Many buyers are cautious about used vehicles for a number of reasons. They ask themselves:
- What if there is something wrong with the car and it breaks down within a few weeks? How will I afford to repair it?
- Will I be able to sell it on in the future or is the mileage too high?
- Is the smiling salesman telling the truth about this car?
- Are they ripping me off with the price?
- Will the car’s owners ever actually see the money for the car?
Buying second hand can be daunting. Unless you are a mechanic or a serious car enthusiast, you will probably experience anxiety at the thought of buying your vehicle second hand. Cars are expensive, and if you cannot afford the payments on a brand new vehicle, your only option is to buy second hand.
A repossessed vehicle from a repo vehicle dealership might lessen your anxiety and make your experience somewhat easier.
What do they do?
A repo dealership auctions and sells cars on behalf of banks that have repossessed cars from clients who have not been able to make their loan payments. There are several benefits to purchasing a repossessed car over a normal second hand car.

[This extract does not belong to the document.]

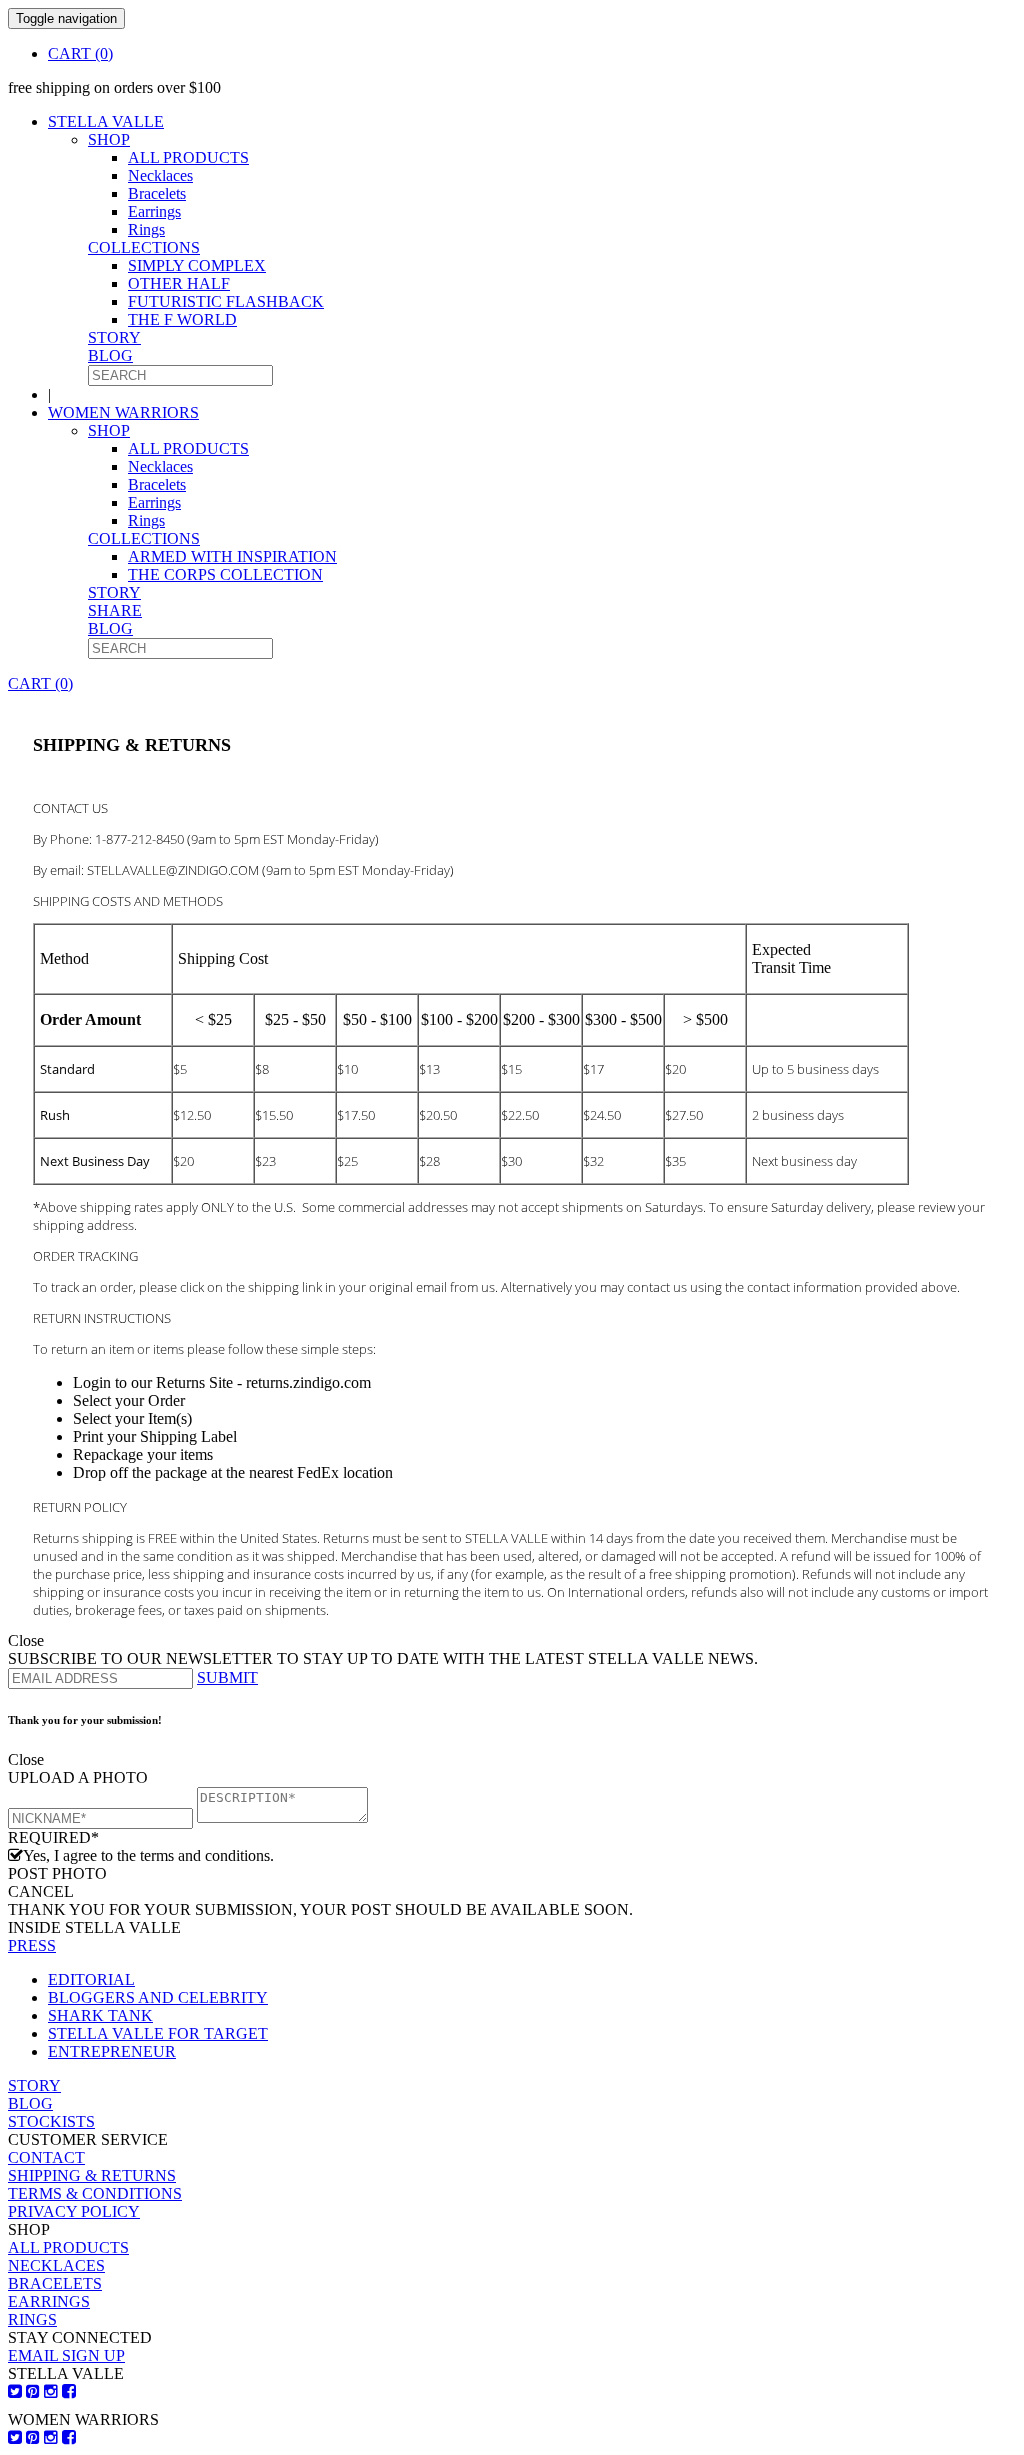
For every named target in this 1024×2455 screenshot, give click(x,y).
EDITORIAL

- Repossessed cars are often quite new.
Who wouldn’t want a car that looks, feels and perhaps even smells new at second hand prices? Apart from the benefit of the aesthetics, the car would have less wear and tear on tyres, breaks, the clutch and other essential parts.

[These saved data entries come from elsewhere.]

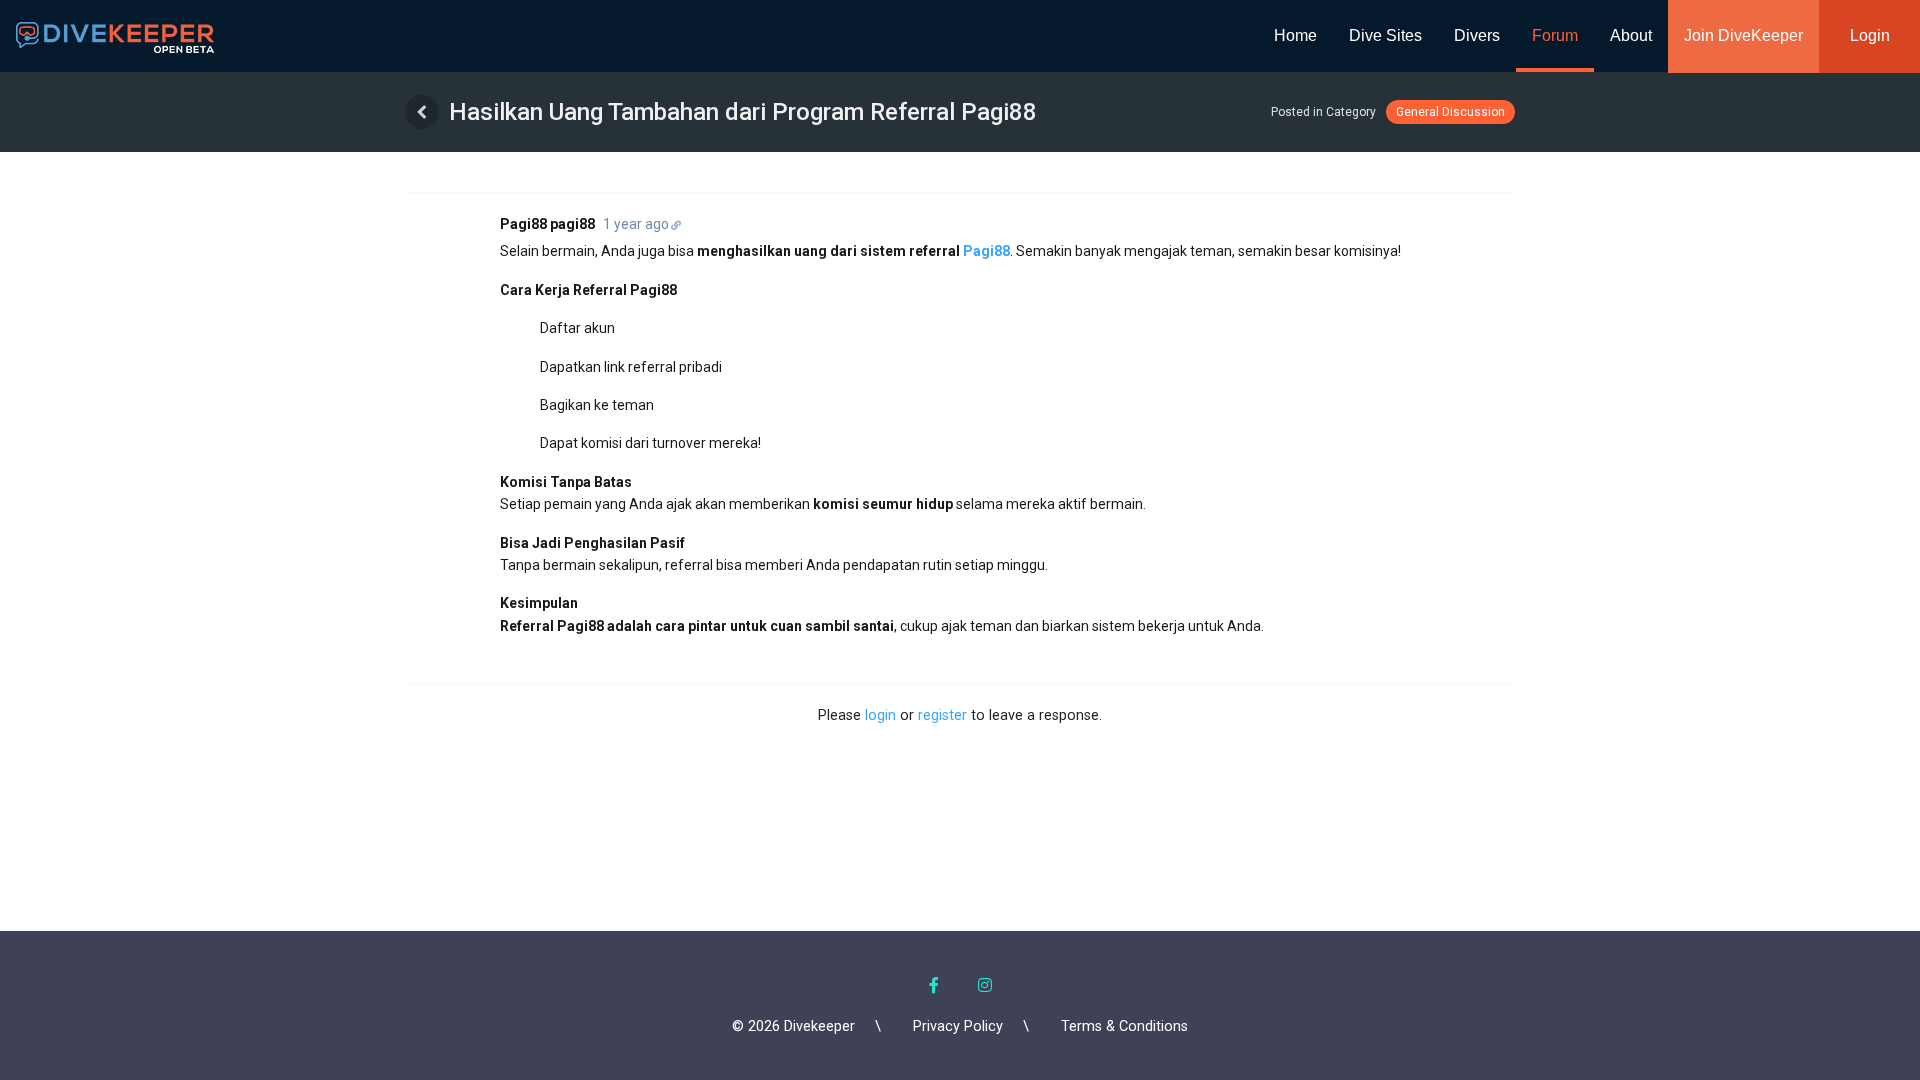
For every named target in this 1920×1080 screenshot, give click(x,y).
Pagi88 (986, 251)
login (880, 715)
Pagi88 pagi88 (547, 224)
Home (1295, 35)
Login (1870, 35)
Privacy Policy (958, 1026)
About (1631, 35)
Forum (1555, 35)
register (942, 715)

- Being new, the car might still have a warranty.
If the car is not too old, it might still have a warranty against rust or other damage. Some warranty’s are valid for as many as 12 years, or even more in some cases.

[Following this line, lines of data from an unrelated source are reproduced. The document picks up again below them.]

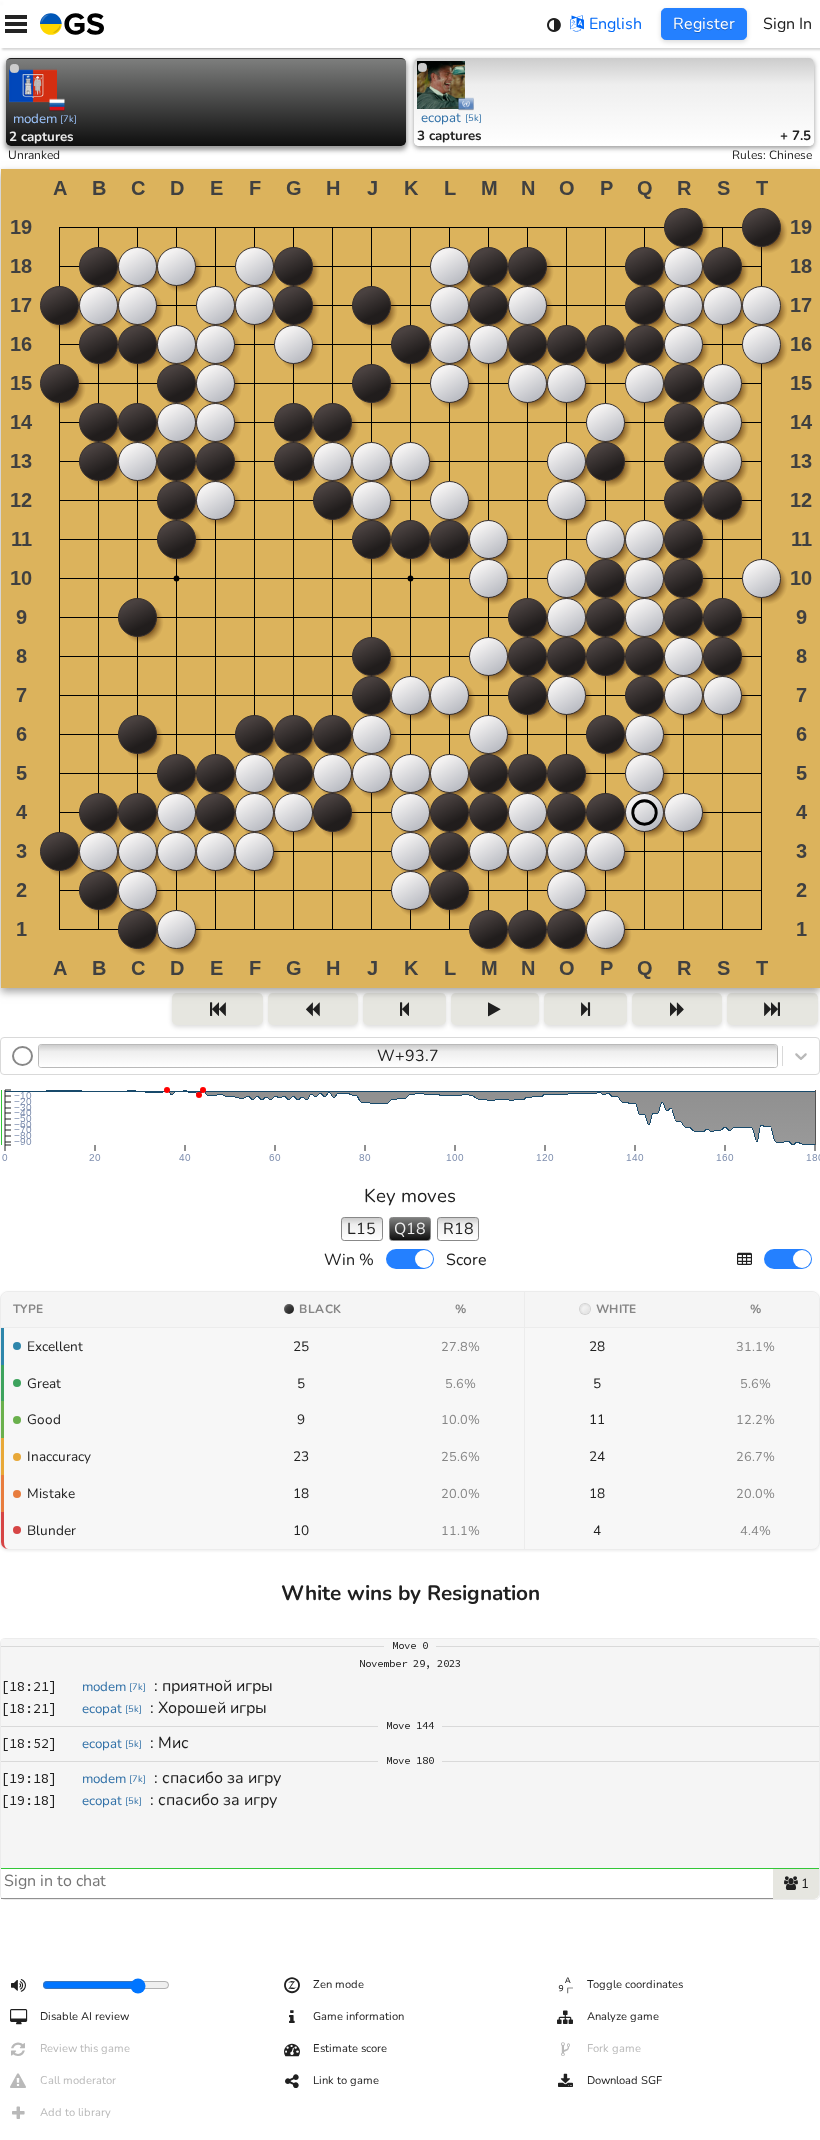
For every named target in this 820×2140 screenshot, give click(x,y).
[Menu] (16, 24)
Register (704, 24)
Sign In (787, 24)
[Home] (68, 24)
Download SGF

- The car might still have a service plan
Similar to warranty’s, service plans are valid for a number of years or kilometres and a repossessed car might still have one. This would save you money on services and, depending on your plan, minor damage and wear and tear.
- At an auction, there is not a set price
At an auction, the price is decided by the buyers. There is no set and non-negotiable price provided by the seller, the audience themselves decide how much they are willing to pay for a vehicle. However, the price can go higher if there are several people determined to buy one specific vehicle.
To sum, buying a bank repossessed car rather than a vehicle from a normal second hand dealership has several benefits and might save you stress and anxiety.
However, as with anything, there is a downside to looking for a repossessed car. Many second hand dealerships are not honest about their cars, and there have been cases of dealerships pretending that their vehicles are bank repossessed when they are not. In order to make sure the dealership you are dealing with is not deceiving you in any way, make use of the following tips.
a) Do your research before choosing a dealership. Many people, after having a bad experience, will put a complaint on the internet to warn other potential victims.
b) Ask your family and friends about their experiences with second hand dealerships.
c) If a dealership claims to be selling repossessed cars, contact the bank that allegedly repossessed those cars to make sure.
d) Be smart. Don’t fall for a winning smile and a lot of talk. Take someone with you, prepare a list of questions to ask and think carefully before purchasing your vehicle.
Finding a second hand vehicle is always going to be somewhat stressful, but finding a reputable repo vehicle dealership and choosing to buy a repossessed car rather than a second hand car might be the best move for you and for your peace of mind.